(Saved data entries)
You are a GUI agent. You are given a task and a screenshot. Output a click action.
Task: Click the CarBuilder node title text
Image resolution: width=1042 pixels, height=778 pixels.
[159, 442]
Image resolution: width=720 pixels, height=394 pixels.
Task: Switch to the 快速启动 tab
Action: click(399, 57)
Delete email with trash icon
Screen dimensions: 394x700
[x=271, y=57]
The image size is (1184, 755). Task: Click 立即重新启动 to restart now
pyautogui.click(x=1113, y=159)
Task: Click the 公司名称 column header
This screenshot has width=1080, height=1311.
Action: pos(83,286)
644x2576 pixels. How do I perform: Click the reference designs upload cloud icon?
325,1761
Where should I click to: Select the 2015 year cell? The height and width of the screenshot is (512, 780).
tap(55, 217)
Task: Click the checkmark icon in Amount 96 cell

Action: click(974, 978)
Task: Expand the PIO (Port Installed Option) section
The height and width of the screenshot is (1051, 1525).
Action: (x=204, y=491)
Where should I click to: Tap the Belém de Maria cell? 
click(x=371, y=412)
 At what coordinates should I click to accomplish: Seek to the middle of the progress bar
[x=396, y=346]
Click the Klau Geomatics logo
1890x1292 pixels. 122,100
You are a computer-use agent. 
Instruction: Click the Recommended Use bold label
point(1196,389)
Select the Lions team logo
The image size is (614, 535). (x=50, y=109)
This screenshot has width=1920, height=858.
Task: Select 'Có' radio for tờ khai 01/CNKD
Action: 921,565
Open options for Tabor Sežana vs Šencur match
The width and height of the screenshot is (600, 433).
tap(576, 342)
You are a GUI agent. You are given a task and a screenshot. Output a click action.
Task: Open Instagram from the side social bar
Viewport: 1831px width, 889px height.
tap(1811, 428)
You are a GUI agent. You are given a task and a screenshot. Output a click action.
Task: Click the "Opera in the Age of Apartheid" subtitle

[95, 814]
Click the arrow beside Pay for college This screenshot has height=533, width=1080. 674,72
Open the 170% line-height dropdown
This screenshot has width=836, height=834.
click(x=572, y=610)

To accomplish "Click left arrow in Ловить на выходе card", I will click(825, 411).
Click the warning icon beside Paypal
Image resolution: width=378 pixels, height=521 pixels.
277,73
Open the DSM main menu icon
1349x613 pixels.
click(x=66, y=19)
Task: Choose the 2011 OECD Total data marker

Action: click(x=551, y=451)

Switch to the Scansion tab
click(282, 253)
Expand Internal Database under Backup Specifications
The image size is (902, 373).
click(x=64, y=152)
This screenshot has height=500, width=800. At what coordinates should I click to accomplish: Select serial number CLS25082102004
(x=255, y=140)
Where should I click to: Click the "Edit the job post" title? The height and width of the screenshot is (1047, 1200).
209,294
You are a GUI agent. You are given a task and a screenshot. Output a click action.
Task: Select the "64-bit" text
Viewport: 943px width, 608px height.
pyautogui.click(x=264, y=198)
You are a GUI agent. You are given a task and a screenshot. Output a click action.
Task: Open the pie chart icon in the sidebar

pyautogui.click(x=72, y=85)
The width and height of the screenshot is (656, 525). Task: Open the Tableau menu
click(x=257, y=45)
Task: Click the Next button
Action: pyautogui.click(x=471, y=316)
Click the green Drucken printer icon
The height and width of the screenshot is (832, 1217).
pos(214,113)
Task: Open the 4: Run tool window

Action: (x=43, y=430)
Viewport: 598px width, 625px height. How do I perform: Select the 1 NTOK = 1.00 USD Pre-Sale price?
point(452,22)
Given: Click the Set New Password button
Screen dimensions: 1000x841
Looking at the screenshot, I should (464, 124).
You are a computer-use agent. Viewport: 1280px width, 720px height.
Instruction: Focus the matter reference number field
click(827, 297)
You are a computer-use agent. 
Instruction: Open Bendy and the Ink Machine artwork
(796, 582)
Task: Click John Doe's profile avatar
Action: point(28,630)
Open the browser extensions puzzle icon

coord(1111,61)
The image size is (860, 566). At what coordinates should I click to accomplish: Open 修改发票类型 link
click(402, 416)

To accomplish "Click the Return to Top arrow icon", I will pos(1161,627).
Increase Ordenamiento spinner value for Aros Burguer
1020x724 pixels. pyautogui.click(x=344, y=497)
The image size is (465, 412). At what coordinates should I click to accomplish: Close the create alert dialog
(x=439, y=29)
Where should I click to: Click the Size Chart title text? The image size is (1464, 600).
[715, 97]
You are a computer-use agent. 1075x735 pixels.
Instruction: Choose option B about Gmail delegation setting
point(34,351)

# WORK INSTRUCTIONS
Repeat every line of the records above exactly.

# ANSWER FOR THE TASK
You are a GUI agent. You are given a task and a screenshot. Output a click action.
Task: Click the CarBuilder node title text
Image resolution: width=1042 pixels, height=778 pixels.
[159, 442]
Image resolution: width=720 pixels, height=394 pixels.
Task: Switch to the 快速启动 tab
Action: click(399, 57)
Delete email with trash icon
Screen dimensions: 394x700
[x=271, y=57]
The image size is (1184, 755). Task: Click 立即重新启动 to restart now
pyautogui.click(x=1113, y=159)
Task: Click the 公司名称 column header
This screenshot has width=1080, height=1311.
Action: pos(83,286)
644x2576 pixels. How do I perform: Click the reference designs upload cloud icon?
325,1761
Where should I click to: Select the 2015 year cell? The height and width of the screenshot is (512, 780).
tap(55, 217)
Task: Click the checkmark icon in Amount 96 cell

Action: click(974, 978)
Task: Expand the PIO (Port Installed Option) section
The height and width of the screenshot is (1051, 1525).
Action: (x=204, y=491)
Where should I click to: Tap the Belém de Maria cell? 
click(x=371, y=412)
 At what coordinates should I click to accomplish: Seek to the middle of the progress bar
[x=396, y=346]
Click the Klau Geomatics logo
1890x1292 pixels. 122,100
You are a computer-use agent. 
Instruction: Click the Recommended Use bold label
point(1196,389)
Select the Lions team logo
The image size is (614, 535). (x=50, y=109)
This screenshot has width=1920, height=858.
Task: Select 'Có' radio for tờ khai 01/CNKD
Action: 921,565
Open options for Tabor Sežana vs Šencur match
The width and height of the screenshot is (600, 433).
tap(576, 342)
You are a GUI agent. You are given a task and a screenshot. Output a click action.
Task: Open Instagram from the side social bar
Viewport: 1831px width, 889px height.
tap(1811, 428)
You are a GUI agent. You are given a task and a screenshot. Output a click action.
Task: Click the "Opera in the Age of Apartheid" subtitle

[95, 814]
Click the arrow beside Pay for college This screenshot has height=533, width=1080. 674,72
Open the 170% line-height dropdown
This screenshot has width=836, height=834.
click(x=572, y=610)

To accomplish "Click left arrow in Ловить на выходе card", I will click(825, 411).
Click the warning icon beside Paypal
Image resolution: width=378 pixels, height=521 pixels.
277,73
Open the DSM main menu icon
1349x613 pixels.
click(x=66, y=19)
Task: Choose the 2011 OECD Total data marker

Action: click(x=551, y=451)

Switch to the Scansion tab
click(282, 253)
Expand Internal Database under Backup Specifications
The image size is (902, 373).
click(x=64, y=152)
This screenshot has height=500, width=800. At what coordinates should I click to accomplish: Select serial number CLS25082102004
(x=255, y=140)
Where should I click to: Click the "Edit the job post" title? The height and width of the screenshot is (1047, 1200).
209,294
You are a GUI agent. You are given a task and a screenshot. Output a click action.
Task: Select the "64-bit" text
Viewport: 943px width, 608px height.
pyautogui.click(x=264, y=198)
You are a GUI agent. You are given a task and a screenshot. Output a click action.
Task: Open the pie chart icon in the sidebar

pyautogui.click(x=72, y=85)
The width and height of the screenshot is (656, 525). Task: Open the Tableau menu
click(x=257, y=45)
Task: Click the Next button
Action: pyautogui.click(x=471, y=316)
Click the green Drucken printer icon
The height and width of the screenshot is (832, 1217).
pos(214,113)
Task: Open the 4: Run tool window

Action: (x=43, y=430)
Viewport: 598px width, 625px height. How do I perform: Select the 1 NTOK = 1.00 USD Pre-Sale price?
point(452,22)
Given: Click the Set New Password button
Screen dimensions: 1000x841
Looking at the screenshot, I should (464, 124).
You are a computer-use agent. Viewport: 1280px width, 720px height.
Instruction: Focus the matter reference number field
click(827, 297)
You are a computer-use agent. 
Instruction: Open Bendy and the Ink Machine artwork
(796, 582)
Task: Click John Doe's profile avatar
Action: point(28,630)
Open the browser extensions puzzle icon

coord(1111,61)
The image size is (860, 566). At what coordinates should I click to accomplish: Open 修改发票类型 link
click(402, 416)

To accomplish "Click the Return to Top arrow icon", I will pos(1161,627).
Increase Ordenamiento spinner value for Aros Burguer
1020x724 pixels. pyautogui.click(x=344, y=497)
The image size is (465, 412). At what coordinates should I click to accomplish: Close the create alert dialog
(x=439, y=29)
Where should I click to: Click the Size Chart title text? The image size is (1464, 600).
[715, 97]
You are a computer-use agent. 1075x735 pixels.
Instruction: Choose option B about Gmail delegation setting
point(34,351)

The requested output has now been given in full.